### Extract provided
==============================

[Gllug] OT(ish): Advice
Pete Ryland
pdr at pdr.cx
Wed Dec 11 13:24:38 UTC 2002
On Wed, 2002-12-11 at 01:27, Mike Brodbelt wrote:
> Is there any actual reason why I should choose to run server side
> software on my web server, where I control the platform, in an emulated
> environment guaranteed to slow everything to a crawl? Is there any sane
> reason to choose Java over, well, *anything* else that's not running in
> a JVM? I'm genuinely curious as to why so many people seem to have
> bought into servlets, and I can only currently rationalize by assuming
> that Intel are brainwashing people......
The best reason there is: buzzword-compliance. :)
The more buzzwords you have in your platform, the more money you will
get for it. Simple as that.
A few years ago, I made a web IPO app (Cazenove* no less) and in the
prep work sent them an architecture spec. They sent it back saying it
basically didn't have enough buzzwords. So I redesigned it using EJBs
and XML and made sure to mention that Oracle would be the database
backend. They liked this, but it...
1. was much harder to develop and debug.
2. was *extremely* memory and cpu intensive, even with only one client
connected and oracle on a seperate server!
3. since we were using EJBs (for scalability :) the xml stuff had to be
serialised ON EVERY BLOODY METHOD CALL!
After 5 people had been working this for about 6 months, I spent about a
week doing it again in php using xmldb (http://pdr.cx/projects/xmldb/)

==============================

### Given information
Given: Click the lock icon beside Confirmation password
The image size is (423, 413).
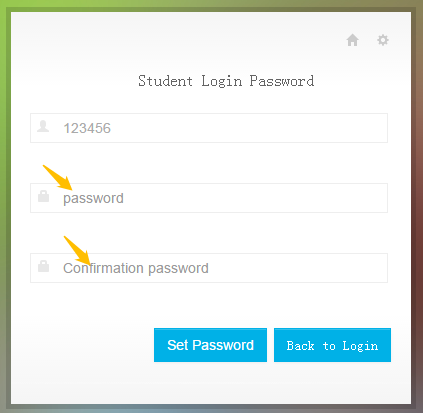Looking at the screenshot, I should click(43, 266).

==============================

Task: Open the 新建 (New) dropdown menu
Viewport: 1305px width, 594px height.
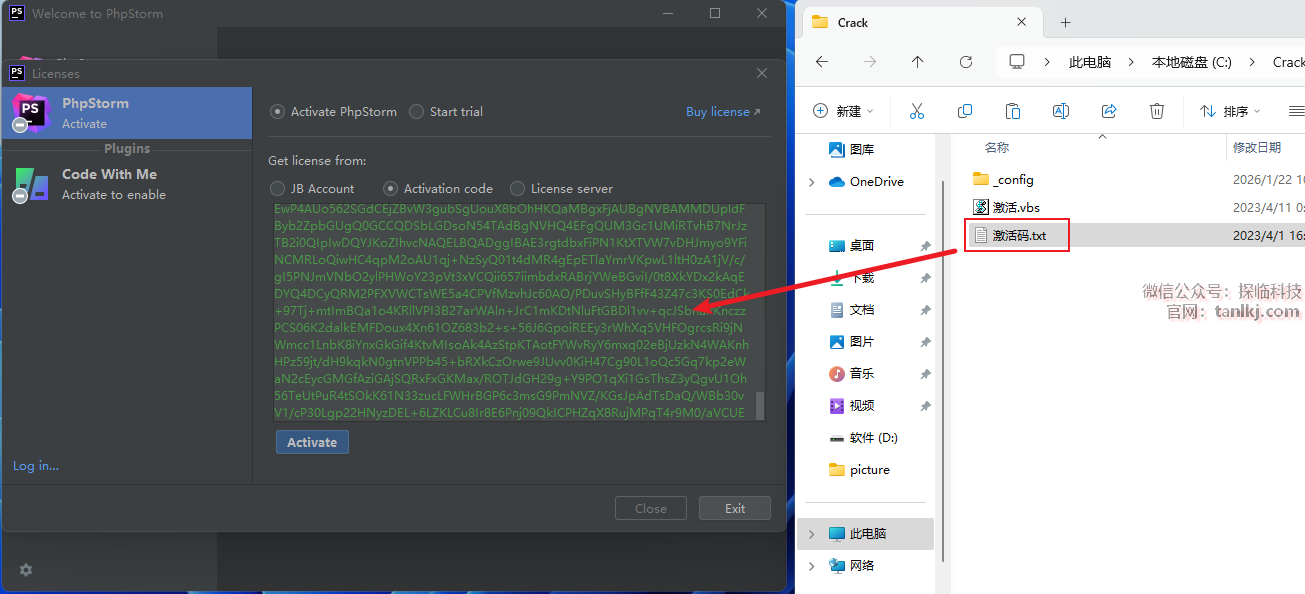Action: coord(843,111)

==============================

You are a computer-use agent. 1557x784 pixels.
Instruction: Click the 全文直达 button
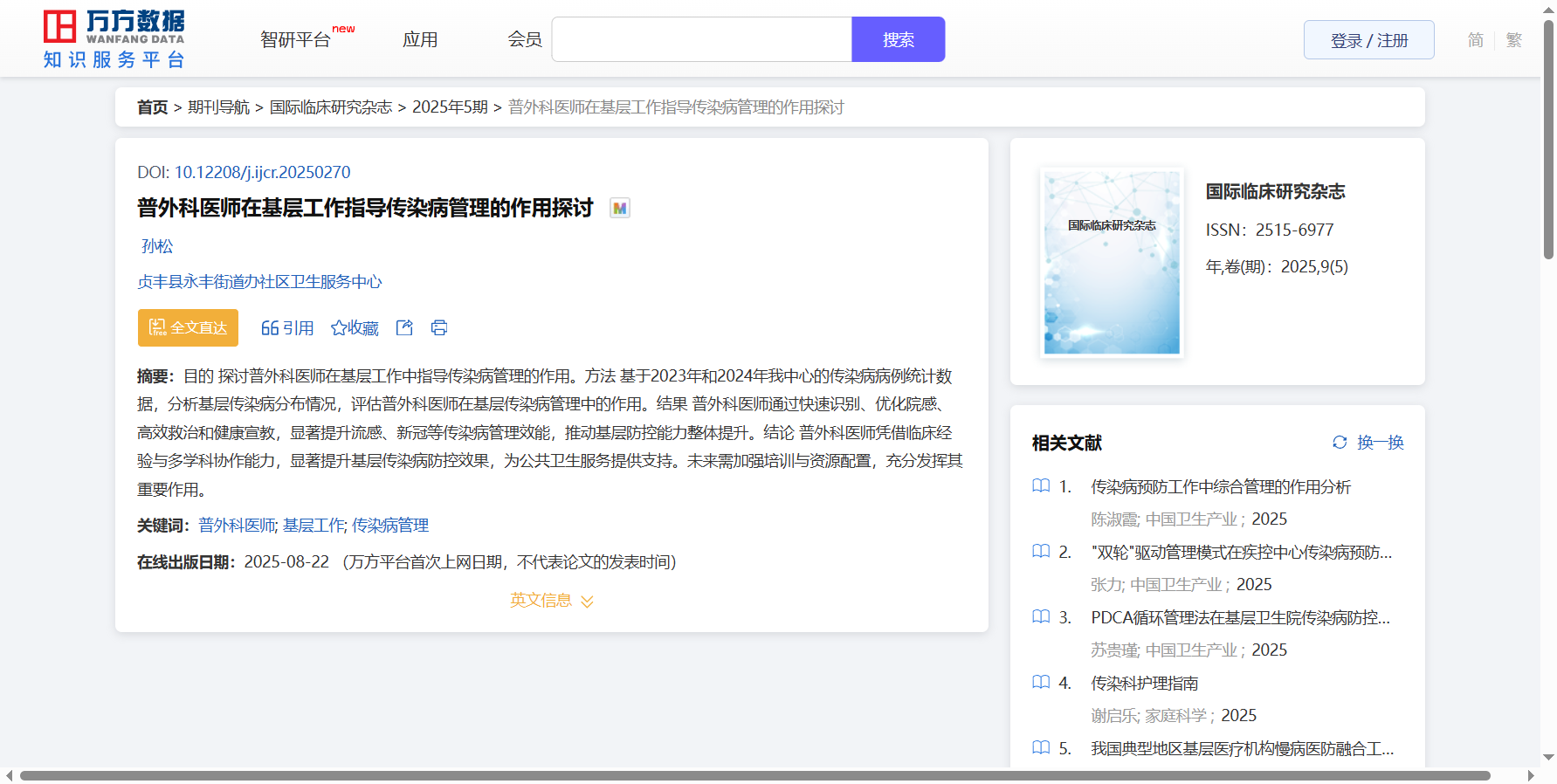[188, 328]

==============================

### Complete the following
a: In the mailing list post, why was the architecture spec for the web IPO app sent back?
b: Copy out the passage of the mailing list post starting at "A few years" and ending at "develop and debug.".

### Complete answers
a: It basically didn't have enough buzzwords.

b:
A few years ago, I made a web IPO app (Cazenove* no less) and in the
prep work sent them an architecture spec. They sent it back saying it
basically didn't have enough buzzwords. So I redesigned it using EJBs
and XML and made sure to mention that Oracle would be the database
backend. They liked this, but it...
1. was much harder to develop and debug.